◆ Assigned task: For every entry that follows, return the words exactly and omit any picture.
Top of Input data
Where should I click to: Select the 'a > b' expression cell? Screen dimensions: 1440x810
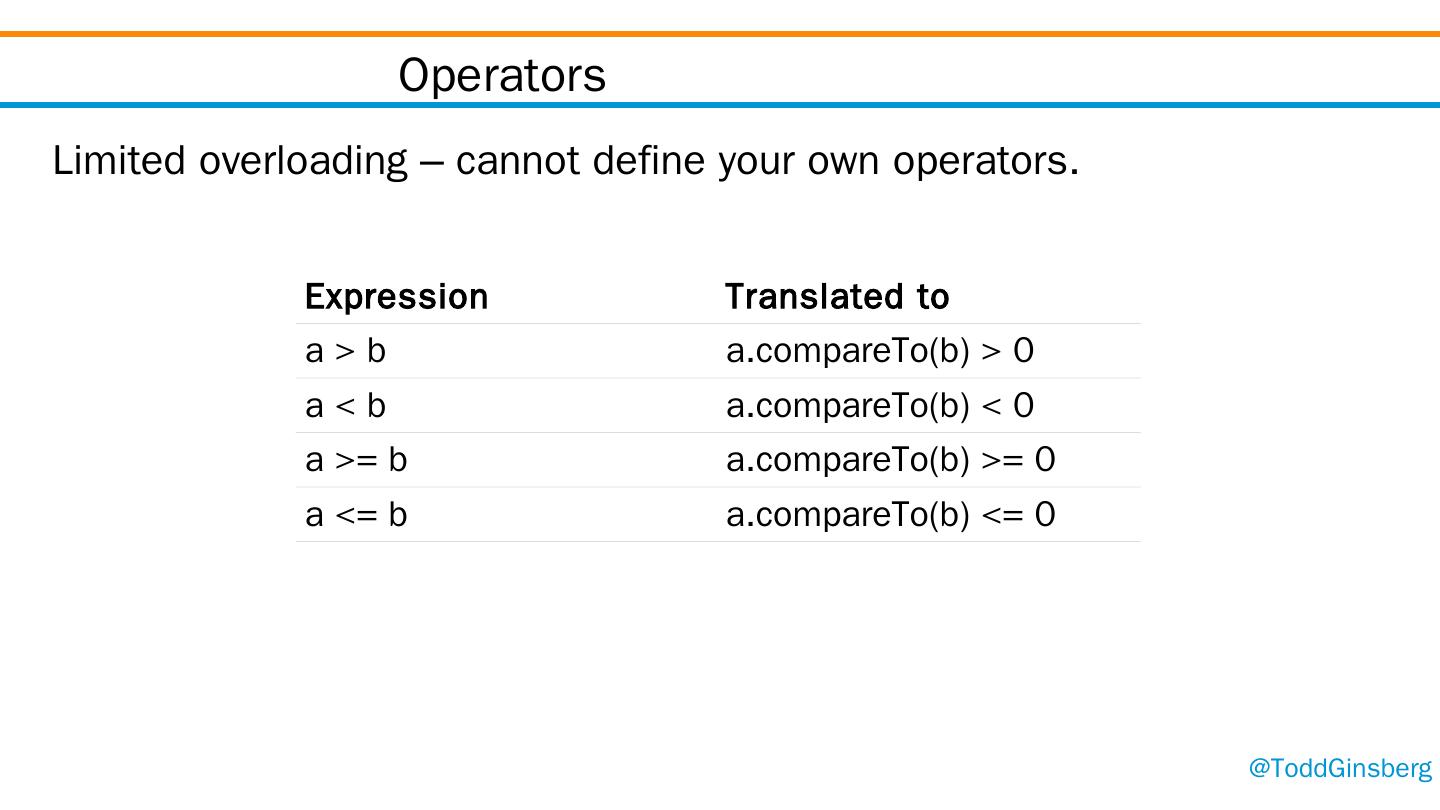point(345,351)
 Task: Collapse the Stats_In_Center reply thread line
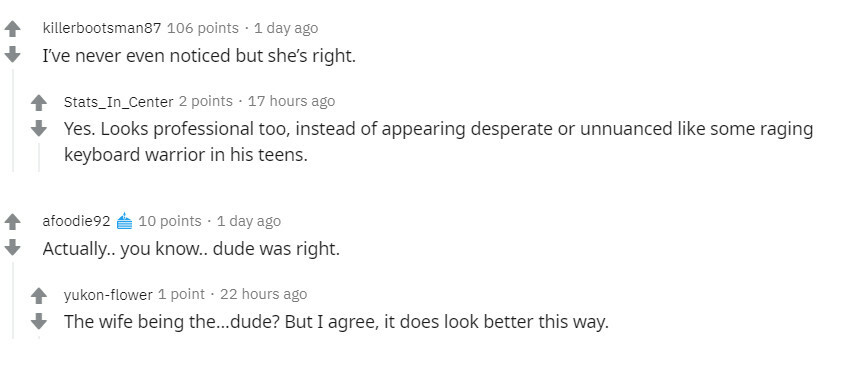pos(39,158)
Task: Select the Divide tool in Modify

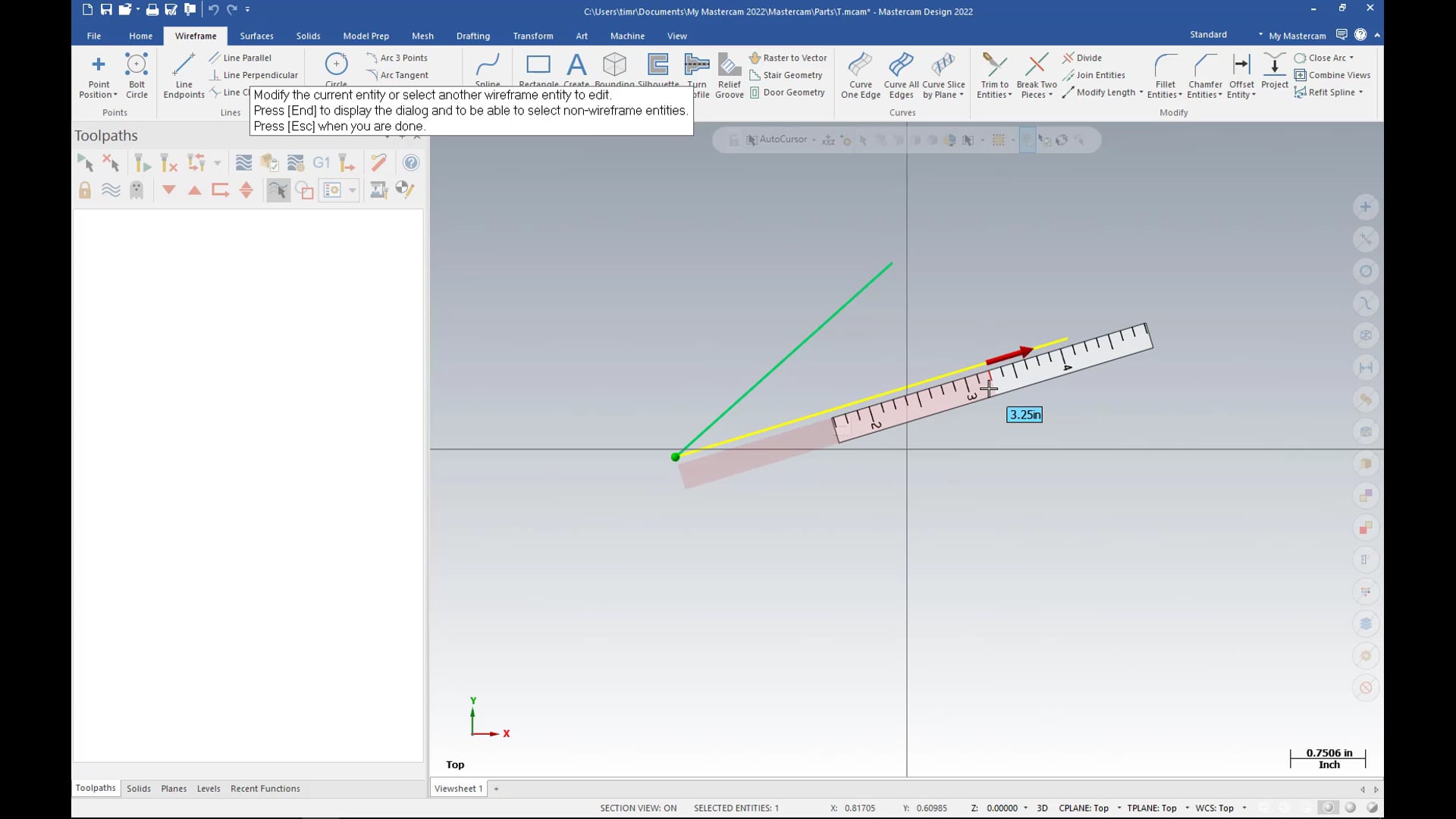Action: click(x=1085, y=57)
Bottom of Input data
◆ Response to the exercise:
Where should I click to: Select the 'a > b' expression cell? Screen dimensions: 1440x810
point(345,351)
 Task: Collapse the Stats_In_Center reply thread line
pos(39,158)
Task: Select the Divide tool in Modify

Action: click(x=1085, y=57)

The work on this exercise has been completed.